Tue | Jul 23, 2024

Panton supports, but doesn’t expect, entrenchment of Integrity Commission in Constitution

Published:Thursday | June 13, 2024 | 12:11 AMEdmond Campbell/Senior Staff Reporter
Retired Justice Seymour Panton, chairman of the Integrity Commission.
Retired Justice Seymour Panton, chairman of the Integrity Commission.

Commissioners of the Integrity Commission are of the view that the anti-corruption body should have the protection of the Jamaican Constitution.

The view has been expressed by the commissioners in light of a comment made by former Prime Minister PJ Patterson, who recently engaged in a discussion at The University of the West Indies on the reform of the Constitution.

Patterson said he had hoped that having abandoned a proposal in the Kerr Report to include impeachment proceedings against parliamentarians, the Constitutional Reform Committee (CRC) would have proposed the entrenchment of the Integrity Commission in the Constitution.

In responding to a Gleaner query on Patterson’s assertion, Chairman of the Integrity Commission Seymour Panton said the commissioners would support any proposal to place the Integrity Commission in the Constitution.

However, Panton said: “We don’t see it happening now as there is great resistance in some quarters to the principle of accountability.”
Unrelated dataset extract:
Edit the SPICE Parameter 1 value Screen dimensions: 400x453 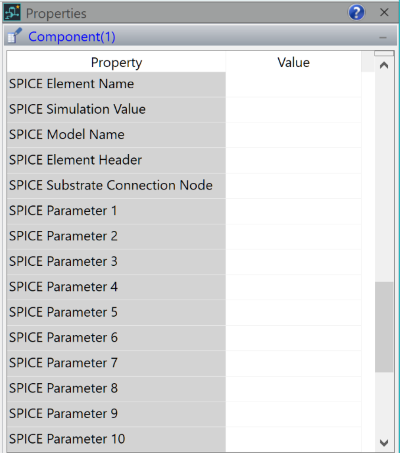(293, 211)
Danielle Archer, principal director of National Integrity Action, said the entrenchment of the Integrity Commission in the Constitution would safeguard it from being dissolved on “the whim of any administration”.

Archer added: “It demonstrates that the legislators have placed the office they occupy above self and are determined to do all that is necessary to ensure that only members of unquestioned integrity occupy our Parliament and are members of the public service.”

Warmington proposal

More than a year ago, controversial lawmaker Everald Warmington proposed sweeping changes to the Integrity Commission Act that would overhaul the anti-corruption body, excising the auditor general from the rank of commissioners and reverting the prosecutorial role to the director of public prosecutions.

Warmington, who is a member of the Joint Select Committee reviewing the Integrity Commission Act 2017, suggested that the prosecutorial powers vested in the director of corruption prosecutions be scrapped, saying that such powers are constitutionally vested in the director of public prosecutions.

The St Catherine South West member of parliament, in his March 2023 submission, sought to shut down the authority of the Integrity Commission to request information on statutory declarations predating the promulgation of the law in 2017.

He recommended that the “commission should not have any jurisdiction to carry out any proceedings under the act before it was passed”.